■ Short exercise
Rewrite every one of the rows below, putting "Find the position of" wherever "Identify the location of" appears and leaving everything else unchanged.

■ Supplied data
"""

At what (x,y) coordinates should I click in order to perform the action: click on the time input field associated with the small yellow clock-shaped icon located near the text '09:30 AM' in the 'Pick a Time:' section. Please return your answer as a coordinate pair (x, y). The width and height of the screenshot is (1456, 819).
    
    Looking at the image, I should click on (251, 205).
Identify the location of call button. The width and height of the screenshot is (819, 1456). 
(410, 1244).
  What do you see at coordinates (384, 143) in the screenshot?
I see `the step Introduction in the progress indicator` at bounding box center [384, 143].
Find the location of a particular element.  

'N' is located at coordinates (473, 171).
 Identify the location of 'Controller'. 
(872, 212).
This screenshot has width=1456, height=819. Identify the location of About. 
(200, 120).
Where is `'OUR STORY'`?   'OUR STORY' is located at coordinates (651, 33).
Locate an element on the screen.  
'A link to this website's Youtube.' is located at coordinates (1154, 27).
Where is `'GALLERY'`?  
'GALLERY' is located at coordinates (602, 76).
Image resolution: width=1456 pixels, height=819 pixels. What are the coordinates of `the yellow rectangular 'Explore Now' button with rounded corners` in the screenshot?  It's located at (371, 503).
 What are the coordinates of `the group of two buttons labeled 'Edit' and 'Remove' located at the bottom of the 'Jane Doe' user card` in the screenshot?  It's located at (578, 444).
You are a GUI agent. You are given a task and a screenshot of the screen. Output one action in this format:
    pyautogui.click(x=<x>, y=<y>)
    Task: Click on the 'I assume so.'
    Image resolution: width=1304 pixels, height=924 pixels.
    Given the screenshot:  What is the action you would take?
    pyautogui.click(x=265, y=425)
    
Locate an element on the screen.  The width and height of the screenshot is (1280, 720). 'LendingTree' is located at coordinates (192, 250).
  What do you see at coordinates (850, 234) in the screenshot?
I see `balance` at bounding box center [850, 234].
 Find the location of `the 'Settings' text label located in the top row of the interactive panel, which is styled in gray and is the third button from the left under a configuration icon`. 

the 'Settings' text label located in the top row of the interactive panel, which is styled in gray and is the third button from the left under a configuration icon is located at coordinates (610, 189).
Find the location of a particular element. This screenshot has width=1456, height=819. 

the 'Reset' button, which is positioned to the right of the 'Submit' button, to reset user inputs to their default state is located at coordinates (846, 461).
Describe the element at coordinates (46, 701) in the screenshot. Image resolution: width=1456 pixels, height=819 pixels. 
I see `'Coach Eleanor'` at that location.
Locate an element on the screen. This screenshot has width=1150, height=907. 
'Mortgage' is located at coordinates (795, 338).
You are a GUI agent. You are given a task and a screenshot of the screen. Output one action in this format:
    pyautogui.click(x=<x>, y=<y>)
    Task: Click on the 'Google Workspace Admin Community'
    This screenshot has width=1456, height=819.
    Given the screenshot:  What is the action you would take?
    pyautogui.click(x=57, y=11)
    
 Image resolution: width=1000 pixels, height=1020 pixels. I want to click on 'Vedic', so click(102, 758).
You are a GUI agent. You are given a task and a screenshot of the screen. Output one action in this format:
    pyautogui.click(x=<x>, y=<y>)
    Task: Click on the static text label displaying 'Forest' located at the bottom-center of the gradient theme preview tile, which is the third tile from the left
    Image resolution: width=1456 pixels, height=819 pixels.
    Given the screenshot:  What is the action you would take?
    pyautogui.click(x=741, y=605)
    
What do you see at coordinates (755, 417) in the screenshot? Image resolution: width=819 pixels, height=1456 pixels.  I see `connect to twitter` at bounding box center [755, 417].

"""

■ Solution to this exercise
At what (x,y) coordinates should I click in order to perform the action: click on the time input field associated with the small yellow clock-shaped icon located near the text '09:30 AM' in the 'Pick a Time:' section. Please return your answer as a coordinate pair (x, y). The width and height of the screenshot is (1456, 819).
    
    Looking at the image, I should click on (251, 205).
Find the position of call button. The width and height of the screenshot is (819, 1456). 
(410, 1244).
  What do you see at coordinates (384, 143) in the screenshot?
I see `the step Introduction in the progress indicator` at bounding box center [384, 143].
Find the location of a particular element.  

'N' is located at coordinates (473, 171).
 Find the position of 'Controller'. 
(872, 212).
This screenshot has width=1456, height=819. Find the position of About. 
(200, 120).
Where is `'OUR STORY'`?   'OUR STORY' is located at coordinates (651, 33).
Locate an element on the screen.  
'A link to this website's Youtube.' is located at coordinates (1154, 27).
Where is `'GALLERY'`?  
'GALLERY' is located at coordinates (602, 76).
Image resolution: width=1456 pixels, height=819 pixels. What are the coordinates of `the yellow rectangular 'Explore Now' button with rounded corners` in the screenshot?  It's located at (371, 503).
 What are the coordinates of `the group of two buttons labeled 'Edit' and 'Remove' located at the bottom of the 'Jane Doe' user card` in the screenshot?  It's located at (578, 444).
You are a GUI agent. You are given a task and a screenshot of the screen. Output one action in this format:
    pyautogui.click(x=<x>, y=<y>)
    Task: Click on the 'I assume so.'
    Image resolution: width=1304 pixels, height=924 pixels.
    Given the screenshot:  What is the action you would take?
    pyautogui.click(x=265, y=425)
    
Locate an element on the screen.  The width and height of the screenshot is (1280, 720). 'LendingTree' is located at coordinates (192, 250).
  What do you see at coordinates (850, 234) in the screenshot?
I see `balance` at bounding box center [850, 234].
 Find the location of `the 'Settings' text label located in the top row of the interactive panel, which is styled in gray and is the third button from the left under a configuration icon`. 

the 'Settings' text label located in the top row of the interactive panel, which is styled in gray and is the third button from the left under a configuration icon is located at coordinates (610, 189).
Find the location of a particular element. This screenshot has width=1456, height=819. 

the 'Reset' button, which is positioned to the right of the 'Submit' button, to reset user inputs to their default state is located at coordinates (846, 461).
Describe the element at coordinates (46, 701) in the screenshot. Image resolution: width=1456 pixels, height=819 pixels. 
I see `'Coach Eleanor'` at that location.
Locate an element on the screen. This screenshot has width=1150, height=907. 
'Mortgage' is located at coordinates (795, 338).
You are a GUI agent. You are given a task and a screenshot of the screen. Output one action in this format:
    pyautogui.click(x=<x>, y=<y>)
    Task: Click on the 'Google Workspace Admin Community'
    This screenshot has width=1456, height=819.
    Given the screenshot:  What is the action you would take?
    pyautogui.click(x=57, y=11)
    
 Image resolution: width=1000 pixels, height=1020 pixels. I want to click on 'Vedic', so click(102, 758).
You are a GUI agent. You are given a task and a screenshot of the screen. Output one action in this format:
    pyautogui.click(x=<x>, y=<y>)
    Task: Click on the static text label displaying 'Forest' located at the bottom-center of the gradient theme preview tile, which is the third tile from the left
    Image resolution: width=1456 pixels, height=819 pixels.
    Given the screenshot:  What is the action you would take?
    pyautogui.click(x=741, y=605)
    
What do you see at coordinates (755, 417) in the screenshot? Image resolution: width=819 pixels, height=1456 pixels.  I see `connect to twitter` at bounding box center [755, 417].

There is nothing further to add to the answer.